Между деревьями показался Орест с обиженной миной на лице.
— На мой взгляд, — сказал Поли, — все мы голые, хоть и не знаем об этом. Жизнь — слабость и грех. Нагота — это слабость, что-то вроде открытой раны… Женщины ощущают это, когда у них месячные.
— Твой бог должен быть голым, — пробормотал Пьеретто. — Если он похож на тебя, он должен быть голым…
За столом все чувствовали себя неловко. Даже Пьеретто в этот вечер не шутил. Самый невинный вид был у Ореста, который грустно-грустно смотрел на Габриэллу. От этого разговора под соснами остался какой-то осадок, какое-то чувство стыда. Я вдруг заметил, что Поли и Габриэлла обмениваются взглядами — напряженными, почти страстными, непритворными. Меня снова охватило давнее нетерпение, стремление остаться одному. На этот раз заговорил Пьеретто.
— Как ни хорошо в Греппо, а всему приходит конец. Пора и честь знать, — сказал он резко. — Что ты об этом думаешь, Орест?

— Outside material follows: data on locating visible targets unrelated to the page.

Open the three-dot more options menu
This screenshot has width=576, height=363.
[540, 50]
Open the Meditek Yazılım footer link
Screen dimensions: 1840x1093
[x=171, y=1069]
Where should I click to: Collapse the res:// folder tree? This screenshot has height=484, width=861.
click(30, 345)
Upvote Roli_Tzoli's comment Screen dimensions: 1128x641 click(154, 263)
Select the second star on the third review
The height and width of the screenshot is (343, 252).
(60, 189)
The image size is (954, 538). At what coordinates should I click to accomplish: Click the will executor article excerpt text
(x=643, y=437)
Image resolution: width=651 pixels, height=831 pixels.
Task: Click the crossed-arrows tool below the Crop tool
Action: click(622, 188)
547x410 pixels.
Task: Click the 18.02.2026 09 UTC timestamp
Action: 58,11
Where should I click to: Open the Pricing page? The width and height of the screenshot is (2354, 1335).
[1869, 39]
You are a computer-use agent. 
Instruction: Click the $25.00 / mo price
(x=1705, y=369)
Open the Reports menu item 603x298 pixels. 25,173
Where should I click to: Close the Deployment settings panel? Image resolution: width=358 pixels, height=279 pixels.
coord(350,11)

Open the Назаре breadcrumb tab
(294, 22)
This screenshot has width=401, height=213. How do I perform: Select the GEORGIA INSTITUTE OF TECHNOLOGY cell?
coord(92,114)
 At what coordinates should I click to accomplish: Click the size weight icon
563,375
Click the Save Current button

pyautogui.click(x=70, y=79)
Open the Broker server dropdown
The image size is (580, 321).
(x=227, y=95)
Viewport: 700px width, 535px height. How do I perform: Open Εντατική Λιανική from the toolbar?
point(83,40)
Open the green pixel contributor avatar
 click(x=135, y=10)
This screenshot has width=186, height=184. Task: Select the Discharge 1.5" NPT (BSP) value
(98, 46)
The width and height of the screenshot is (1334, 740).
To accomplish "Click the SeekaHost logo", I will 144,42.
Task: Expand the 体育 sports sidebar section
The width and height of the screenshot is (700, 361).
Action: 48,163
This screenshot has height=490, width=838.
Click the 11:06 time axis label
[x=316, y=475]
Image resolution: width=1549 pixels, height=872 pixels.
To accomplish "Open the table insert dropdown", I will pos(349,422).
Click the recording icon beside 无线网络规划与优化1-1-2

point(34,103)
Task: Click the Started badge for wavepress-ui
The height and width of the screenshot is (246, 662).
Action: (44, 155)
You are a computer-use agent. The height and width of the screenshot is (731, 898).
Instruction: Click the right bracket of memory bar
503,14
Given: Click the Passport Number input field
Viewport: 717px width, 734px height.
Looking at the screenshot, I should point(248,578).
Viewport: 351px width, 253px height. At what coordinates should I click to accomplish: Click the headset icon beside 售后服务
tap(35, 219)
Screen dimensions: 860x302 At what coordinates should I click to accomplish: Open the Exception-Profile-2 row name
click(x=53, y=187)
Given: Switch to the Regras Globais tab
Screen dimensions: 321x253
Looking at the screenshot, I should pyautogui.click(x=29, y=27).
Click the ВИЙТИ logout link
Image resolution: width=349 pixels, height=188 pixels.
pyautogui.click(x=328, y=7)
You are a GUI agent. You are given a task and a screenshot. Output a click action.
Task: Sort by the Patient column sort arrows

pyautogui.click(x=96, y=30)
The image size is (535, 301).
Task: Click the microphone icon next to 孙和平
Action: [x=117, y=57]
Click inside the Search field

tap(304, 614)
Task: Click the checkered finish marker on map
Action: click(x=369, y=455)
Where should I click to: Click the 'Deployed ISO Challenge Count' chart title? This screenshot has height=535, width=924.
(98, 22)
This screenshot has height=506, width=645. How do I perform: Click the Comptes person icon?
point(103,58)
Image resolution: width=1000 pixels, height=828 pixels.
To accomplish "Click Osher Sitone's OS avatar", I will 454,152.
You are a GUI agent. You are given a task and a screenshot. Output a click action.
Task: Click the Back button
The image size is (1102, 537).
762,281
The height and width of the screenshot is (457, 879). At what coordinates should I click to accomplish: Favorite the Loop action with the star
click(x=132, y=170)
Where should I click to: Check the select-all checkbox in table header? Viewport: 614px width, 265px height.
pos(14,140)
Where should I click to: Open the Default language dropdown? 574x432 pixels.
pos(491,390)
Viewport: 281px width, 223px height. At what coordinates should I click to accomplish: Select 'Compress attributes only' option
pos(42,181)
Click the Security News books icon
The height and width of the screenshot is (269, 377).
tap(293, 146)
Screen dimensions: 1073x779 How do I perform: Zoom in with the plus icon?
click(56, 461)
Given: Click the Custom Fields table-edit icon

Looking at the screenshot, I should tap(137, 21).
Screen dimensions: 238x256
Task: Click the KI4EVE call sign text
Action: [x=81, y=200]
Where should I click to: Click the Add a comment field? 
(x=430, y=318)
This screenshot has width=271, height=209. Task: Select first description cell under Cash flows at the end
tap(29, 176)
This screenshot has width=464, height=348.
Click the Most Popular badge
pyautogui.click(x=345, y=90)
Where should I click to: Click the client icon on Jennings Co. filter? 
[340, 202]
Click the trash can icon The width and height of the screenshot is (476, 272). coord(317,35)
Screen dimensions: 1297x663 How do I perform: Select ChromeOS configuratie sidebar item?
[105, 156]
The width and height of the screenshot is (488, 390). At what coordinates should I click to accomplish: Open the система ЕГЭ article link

Орест, которого этот вопрос застал врасплох, поднял голову, не успев изменить умильное выражение лица. Но никто не улыбнулся. Ни Поли, ни Габриэлла ничего не возразили. Очевидно, что-то происходило. Я снова подумал о Розальбе.
— Охотники, сезон окончен, — сказал тогда Пьеретто.
Орест робко улыбнулся.
— Предстоит еще сезон перелетных птиц, — сказала вдруг Габриэлла с неожиданной живостью. — Бекасов, куропаток. — Она надула губы. — Но вы ведь должны сначала побывать на сборе винограда.
Мы снова заговорили о том, что стояло у Ореста костью в горле. С его отцом было условлено, что мы приедем на сбор винограда в Сан-Грато. Всякий раз, когда упоминалось об этом, Орест мрачнел. Так было и теперь.
— Жаль, что на виноградниках Греппо виноград собирают только дрозды, — сказал Поли, исподтишка поглядывая на него. — Ну ничего, Орест. Ты съездишь туда, а мы тебя подождем.
Но странное дело, именно оттого, что всем было не по себе, во взглядах не сквозило обычного лукавства. В воцарившейся тишине раздался автомобильный гудок. Внезапно в стекла брызнул свет, и Габриэлла вскочила, восклицая: «Это они! Они опять приехали». Послышались громкие голоса.
Клаксон ревел, как Орест в ту ночь, на холме. Поли нехотя встал. Пинотта прошмыгнула через комнату в кухню. В какой-то момент мы с Орестом остались одни, и, помню, я, уже стоя, зачем-то налил себе вина, а снаружи тем временем усиливался шум и смех. Я положил руку на плечо Оресту и сказал ему: «Крепись».
Так началась эта ночь, которой суждено было стать последней. Я вышел наружу. Небо было звездное, в мягком воздухе стоял запах сосен и прели. Резкий свет фар двух машин придавал сказочную эффектность гравию, черным стволам деревьев, провалу равнины. Со всех сторон показывались миланцы. Габриэлла наскоро представляла мне то одного, то другого; я, обалдев от всей этой кутерьмы, только пожимал руки, Пьеретто тоже; когда мы вошли в помещение, я никого не помнил.